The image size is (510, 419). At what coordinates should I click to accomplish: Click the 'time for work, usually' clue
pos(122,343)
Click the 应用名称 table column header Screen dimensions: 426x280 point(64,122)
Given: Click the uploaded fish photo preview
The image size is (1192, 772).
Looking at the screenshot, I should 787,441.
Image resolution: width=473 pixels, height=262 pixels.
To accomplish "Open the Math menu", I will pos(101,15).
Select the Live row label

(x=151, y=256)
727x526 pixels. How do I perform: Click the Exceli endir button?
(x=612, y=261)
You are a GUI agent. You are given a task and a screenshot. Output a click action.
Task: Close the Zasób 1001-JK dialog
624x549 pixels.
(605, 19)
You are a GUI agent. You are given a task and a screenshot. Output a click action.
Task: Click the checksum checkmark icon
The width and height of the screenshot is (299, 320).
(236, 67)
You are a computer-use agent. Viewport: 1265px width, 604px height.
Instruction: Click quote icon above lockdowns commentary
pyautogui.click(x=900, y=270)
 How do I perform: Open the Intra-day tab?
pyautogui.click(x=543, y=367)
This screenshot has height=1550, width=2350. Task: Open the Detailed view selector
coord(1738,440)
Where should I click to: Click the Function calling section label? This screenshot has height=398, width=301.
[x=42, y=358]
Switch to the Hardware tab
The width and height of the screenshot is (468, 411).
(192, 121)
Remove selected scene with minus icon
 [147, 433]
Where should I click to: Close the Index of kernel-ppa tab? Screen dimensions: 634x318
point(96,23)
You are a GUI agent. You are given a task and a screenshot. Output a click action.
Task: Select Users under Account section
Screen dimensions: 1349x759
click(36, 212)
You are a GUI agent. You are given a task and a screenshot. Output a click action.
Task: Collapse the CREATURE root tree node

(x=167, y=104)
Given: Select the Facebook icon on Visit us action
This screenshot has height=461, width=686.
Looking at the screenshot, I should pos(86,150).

┄┄┄┄┄┄

● What is being asked: Rewrite the listing above, replacing "GUI agent" with "desktop agent" everywhere it occurs and keeping everything else unchanged.

● Result:
The image size is (510, 419). At what coordinates should I click to accomplish: Click the 'time for work, usually' clue
pos(122,343)
Click the 应用名称 table column header Screen dimensions: 426x280 point(64,122)
Given: Click the uploaded fish photo preview
The image size is (1192, 772).
Looking at the screenshot, I should 787,441.
Image resolution: width=473 pixels, height=262 pixels.
To accomplish "Open the Math menu", I will pos(101,15).
Select the Live row label

(x=151, y=256)
727x526 pixels. How do I perform: Click the Exceli endir button?
(x=612, y=261)
You are a desktop agent. You are given a task and a screenshot. Output a click action.
Task: Close the Zasób 1001-JK dialog
624x549 pixels.
(605, 19)
You are a desktop agent. You are given a task and a screenshot. Output a click action.
Task: Click the checksum checkmark icon
The width and height of the screenshot is (299, 320).
(236, 67)
You are a computer-use agent. Viewport: 1265px width, 604px height.
Instruction: Click quote icon above lockdowns commentary
pyautogui.click(x=900, y=270)
 How do I perform: Open the Intra-day tab?
pyautogui.click(x=543, y=367)
This screenshot has height=1550, width=2350. Task: Open the Detailed view selector
coord(1738,440)
Where should I click to: Click the Function calling section label? This screenshot has height=398, width=301.
[x=42, y=358]
Switch to the Hardware tab
The width and height of the screenshot is (468, 411).
(192, 121)
Remove selected scene with minus icon
 [147, 433]
Where should I click to: Close the Index of kernel-ppa tab? Screen dimensions: 634x318
point(96,23)
You are a desktop agent. You are given a task and a screenshot. Output a click action.
Task: Select Users under Account section
Screen dimensions: 1349x759
click(36, 212)
You are a desktop agent. You are given a task and a screenshot. Output a click action.
Task: Collapse the CREATURE root tree node

(x=167, y=104)
Given: Select the Facebook icon on Visit us action
This screenshot has height=461, width=686.
Looking at the screenshot, I should pos(86,150).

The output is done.